Candidates will need three nominations by the Dec. 12 deadline to be eligible for the election, which will take place on Feb. 10 at U.S. Soccer’s annual general meeting in Orlando.

Sports Illustrated’s Grant Wahl reported on Saturday that Gulati, if he chose not to run, might throw his support behind Kathy Carter, the current president of Soccer United Marketing. Carter, according to MLS’s website, “oversees the revenue business for MLS’s commercial subsidiary.” She formerly served as VP of sales and marketing at Anschutz Entertainment Group (AEG), and was MLS’s VP of corporate marketing until 1999.

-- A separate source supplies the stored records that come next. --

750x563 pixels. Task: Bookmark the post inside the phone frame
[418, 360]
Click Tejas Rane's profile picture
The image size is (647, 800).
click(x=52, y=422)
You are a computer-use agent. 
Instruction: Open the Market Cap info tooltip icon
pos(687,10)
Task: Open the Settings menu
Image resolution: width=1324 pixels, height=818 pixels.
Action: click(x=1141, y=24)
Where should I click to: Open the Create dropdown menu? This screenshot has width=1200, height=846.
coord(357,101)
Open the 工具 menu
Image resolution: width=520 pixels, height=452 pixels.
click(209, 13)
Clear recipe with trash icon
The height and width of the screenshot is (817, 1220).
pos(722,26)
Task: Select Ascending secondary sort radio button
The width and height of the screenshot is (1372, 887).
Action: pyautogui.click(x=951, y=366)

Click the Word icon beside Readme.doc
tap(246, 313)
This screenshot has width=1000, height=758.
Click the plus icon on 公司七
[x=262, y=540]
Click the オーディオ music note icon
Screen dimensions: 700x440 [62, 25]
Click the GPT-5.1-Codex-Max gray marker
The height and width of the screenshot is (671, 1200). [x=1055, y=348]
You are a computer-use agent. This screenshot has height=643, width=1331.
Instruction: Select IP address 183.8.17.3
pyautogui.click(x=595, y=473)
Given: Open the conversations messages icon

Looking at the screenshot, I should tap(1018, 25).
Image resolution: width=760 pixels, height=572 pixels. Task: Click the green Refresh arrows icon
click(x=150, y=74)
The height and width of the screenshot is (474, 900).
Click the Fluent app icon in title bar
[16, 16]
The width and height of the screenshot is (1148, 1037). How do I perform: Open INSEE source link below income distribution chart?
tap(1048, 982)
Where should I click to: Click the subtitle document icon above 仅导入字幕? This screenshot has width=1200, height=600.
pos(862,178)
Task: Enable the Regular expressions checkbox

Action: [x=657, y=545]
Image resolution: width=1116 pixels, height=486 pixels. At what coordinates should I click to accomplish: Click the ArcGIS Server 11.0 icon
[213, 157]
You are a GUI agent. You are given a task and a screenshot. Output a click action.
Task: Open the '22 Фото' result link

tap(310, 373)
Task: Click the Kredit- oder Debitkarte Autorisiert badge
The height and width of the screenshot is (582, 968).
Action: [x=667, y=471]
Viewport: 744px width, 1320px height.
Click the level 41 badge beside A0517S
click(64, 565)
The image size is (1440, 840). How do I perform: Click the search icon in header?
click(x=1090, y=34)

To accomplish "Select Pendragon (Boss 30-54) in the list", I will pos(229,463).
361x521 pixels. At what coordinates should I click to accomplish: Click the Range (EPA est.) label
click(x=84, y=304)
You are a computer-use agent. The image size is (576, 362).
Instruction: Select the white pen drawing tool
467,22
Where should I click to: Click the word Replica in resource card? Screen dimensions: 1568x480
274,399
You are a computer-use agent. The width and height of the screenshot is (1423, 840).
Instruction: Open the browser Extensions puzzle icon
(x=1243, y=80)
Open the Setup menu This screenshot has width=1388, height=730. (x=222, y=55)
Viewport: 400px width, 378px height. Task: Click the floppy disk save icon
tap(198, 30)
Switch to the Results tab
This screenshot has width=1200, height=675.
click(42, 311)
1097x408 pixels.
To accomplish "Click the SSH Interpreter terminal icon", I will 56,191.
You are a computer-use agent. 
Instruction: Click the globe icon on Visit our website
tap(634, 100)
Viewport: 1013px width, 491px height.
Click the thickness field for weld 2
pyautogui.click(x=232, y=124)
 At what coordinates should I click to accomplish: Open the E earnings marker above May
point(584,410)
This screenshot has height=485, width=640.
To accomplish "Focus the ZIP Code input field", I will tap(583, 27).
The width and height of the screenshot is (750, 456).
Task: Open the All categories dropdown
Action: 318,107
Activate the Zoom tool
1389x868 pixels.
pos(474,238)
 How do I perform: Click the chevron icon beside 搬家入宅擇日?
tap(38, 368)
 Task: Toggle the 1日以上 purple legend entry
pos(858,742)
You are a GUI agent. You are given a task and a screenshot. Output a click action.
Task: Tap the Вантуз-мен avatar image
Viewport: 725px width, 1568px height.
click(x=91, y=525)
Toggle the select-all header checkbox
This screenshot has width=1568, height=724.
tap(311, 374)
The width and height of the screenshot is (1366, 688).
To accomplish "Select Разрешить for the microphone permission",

Gulati told ESPN that, at the moment, he is not supporting any other candidates. Carter has not yet declared her candidacy, but has acknowledged she is “exploring a run.”

Gulati had been expected to run, despite widespread calls for his resignation. And he had been considered the favorite, despite not declaring he would run. He had reached out to delegates for support, and had reportedly received the majority of nominations that had been filed. He told ESPN that “the general perception in the soccer community versus the people who vote in elections may be different right now.”

Despite his decision to not seek re-election, Gulati will maintain his positions on the FIFA Council and as the chairman of the joint North American 2026 World Cup bid. He could still be involved in the organizing of the 2026 World Cup if the North American bid wins a June 13 FIFA vote to decide the host.

Gulati had run unopposed for the USSF presidency in 2006, 2010 and 2014. Gans became the first to announce he would challenge Gulati in September. Lapointe also declared his intention before the men’s national team’s qualifying failure. The rest declared afterward, though Wynalda had been plotting a run for some time.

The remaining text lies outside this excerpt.